Gp78-mediated basal mitophagy promotes mitochondrial health and limits mitochondrial ROS production

Mitochondria are major sources of cytotoxic reactive oxygen species (ROS) that contribute to cancer progression. Mitophagy, the selective elimination of mitochondria by autophagy, monitors and maintains mitochondrial health and integrity, eliminating ROS-producing mitochondria. However, mechanisms underlying mitophagic control of mitochondrial homeostasis under basal conditions remain poorly understood. Gp78 E3 ubiquitin ligase is an endoplasmic reticulum membrane protein that induces mitochondrial fission and mitophagy of depolarized mitochondria. Here, we report that CRISPR/Cas9 knockout of Gp78 in HT-1080 fibrosarcoma cells increased mitochondrial volume and rendered cells resistant to carbonyl cyanide m-chlorophenyl hydrazone (CCCP)-induced mitophagy. These effects were phenocopied by knockdown of the essential autophagy protein ATG5 in wild-type HT-1080 cells, suggesting that endogenous Gp78 promotes elimination of mitochondria by autophagy in wild-type HT-1080 cells.

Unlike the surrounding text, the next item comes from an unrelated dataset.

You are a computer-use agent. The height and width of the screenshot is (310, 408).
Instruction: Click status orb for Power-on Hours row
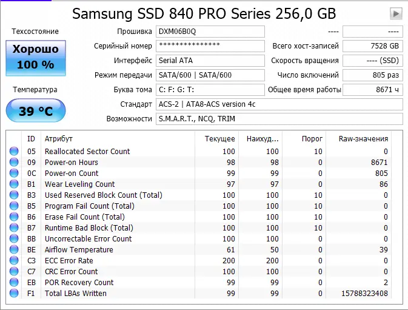(14, 163)
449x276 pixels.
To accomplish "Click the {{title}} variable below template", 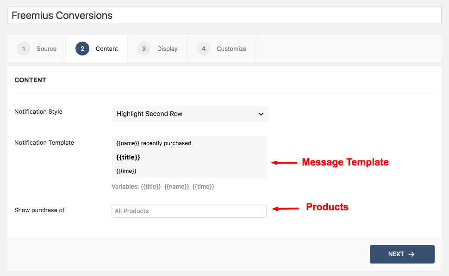I will tap(151, 186).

Application of a spot detection algorithm (SPECHT) to GFP-mRFP tandem fluorescent-tagged LC3 (tfLC3) transfected cells showed increased accumulation of GFP-mRFP-positive autophagic vacuoles upon treatment with Bafilomycin A under basal conditions and in response to CCCP. Gp78 knockout and inhibition of basal autophagic flux by ATG5 knockdown resulted in reduced mitochondrial potential and increased mitochondrial ROS. Live cell analysis of tfLC3 in HT-1080 cells showed the preferential association of autophagosomes with mitochondria of reduced potential. Gp78-dependent basal mitophagic flux therefore promotes mitochondrial health and reduces ROS production in cancer cells.